It is legal for multiple contexts to be running in multiple
threads, but only if those contexts use different
repository/checkout databases. Though access to the storage is,
through sqlite, protected via a mutex/lock, this library does not
have a higher-level mutex to protect multiple contexts from
colliding during operations. So... don't do that. One context, one
repo/checkout.
Multiple application instances may each use one fsl_cx instance to
share repo/checkout db files, but must be prepared to handle
locking-related errors in such cases. e.g. db operations which
normally "always work" may suddenly pause for a few seconds before
giving up while waiting on a lock when multiple applications use
the same database files. sqlite's locking behaviours are
documented in great detail at http://sqlite.org.
*/
/** @page page_artifacts Creating Artifacts
A brief overview of artifact creating using this API. This is targeted
at those who are familiar with how artifacts are modelled and generated
in fossil(1).
Primary artifact reference:
http://fossil-scm.org/index.html/doc/trunk/www/fileformat.wiki
In fossil(1), artifacts are generated via the careful crafting of
a memory buffer (large string) in the format described in the
document above. While it's relatively straightforward to do, there
are lots of potential gotchas, and a bug can potentially inject
"bad data" into the repo (though the verify-before-commit process
will likely catch any problems before the commit is allowed to go
through). The libfossil API uses a higher-level (OO) approach,
where the user describes a "deck" of cards and then tells the
library to save it in the repo (fsl_deck_save()) or output it to
some other channel (fsl_deck_output()). The API ensures that the
deck's cards get output in the proper order and that any cards
which require special treatment get that treatment (e.g. the
"fossilize" encoding of certain text fields). The "deck" concept
is equivalent to Artifact in fossil(1), but we use the word deck
because (A) Artifact is highly ambiguous in this context and (B)

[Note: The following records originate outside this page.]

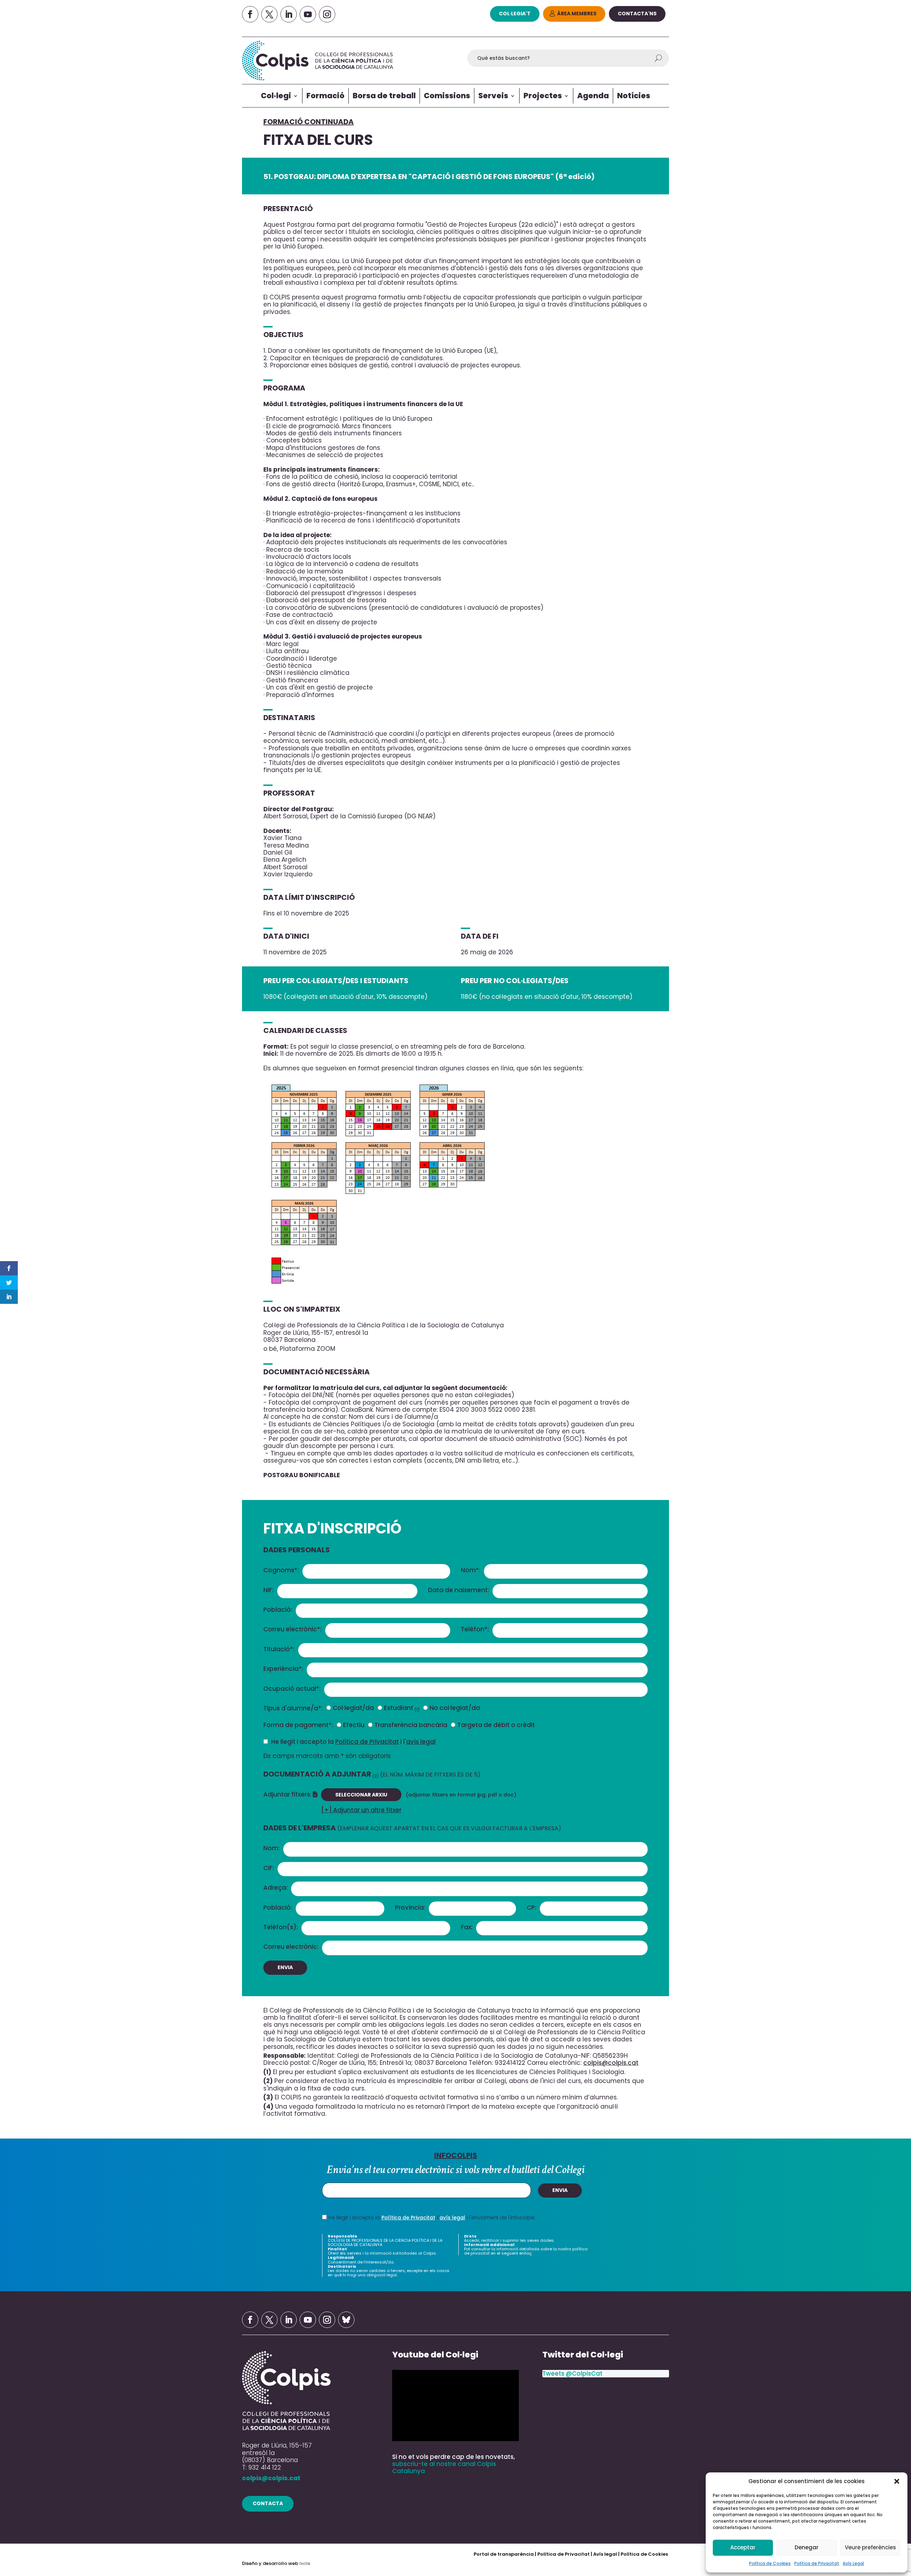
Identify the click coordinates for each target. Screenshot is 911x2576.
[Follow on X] (269, 14)
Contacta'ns (637, 13)
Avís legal (605, 2554)
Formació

deck is arguably the most obvious choice for the name of a type
which acts as a "container of cards."
Ideally, client-level code will never have to create an artifact
via the fsl_deck API (because doing so requires a fairly good
understanding of what the deck is for in the first place,
including the individual Cards). The public API strives to hide
those levels of details, where feasible, or at least provide
simpler/safer alternatives for basic operations. Some operations
may require some level of direct work with a fsl_deck
instance. Likewise, much read-only functionality directly exposes
fsl_deck to clients, so some familiarity with the type and its
APIs will be necessary for most clients.
The process of creating an artifact looks a lot like the following
code example. We have elided error checking for readability
purposes, but in fact this code has undefined behaviour if error
codes are not checked and appropriately reacted to.
@code
fsl_deck deck = fsl_deck_empty;
fsl_deck * d = &deck; // for typing convenience
fsl_deck_init( fslCtx, d, FSL_CATYPE_CONTROL ); // must come first
fsl_deck_D_set( d, fsl_julian_now() );
fsl_deck_U_set( d, "your-fossil-name", -1 );
fsl_deck_T_add( d, FSL_TAGTYPE_ADD, "...uuid being tagged...",
"tag-name", "optional tag value");
...
// unshuffle is necessary when using multi-cards which may
// need sorting (tags, filenames, etc.):
fsl_deck_unshuffle(d, 0);
// Unshuffling is done by the client because the deck is const
// when we output it:
fsl_deck_output( f, d, fsl_output_f_FILE, stdout );
// note that fsl_deck_save() does the unshuffle itself.
fsl_deck_finalize(d);
@endcode
The order the cards are added to the deck is irrelevant - they
will be output in the order specified by the Fossil specs
regardless of their insertion order. Each setter/adder function
knows, based on the deck's type (set via fsl_deck_init()), whether
the given card type is legal, and will return an error (probably
FSL_RC_TYPE) if an attempt is made to add a card which is illegal
for that deck type. Likewise, fsl_deck_output() and
fsl_deck_save() confirm that the decks they are given contain (A)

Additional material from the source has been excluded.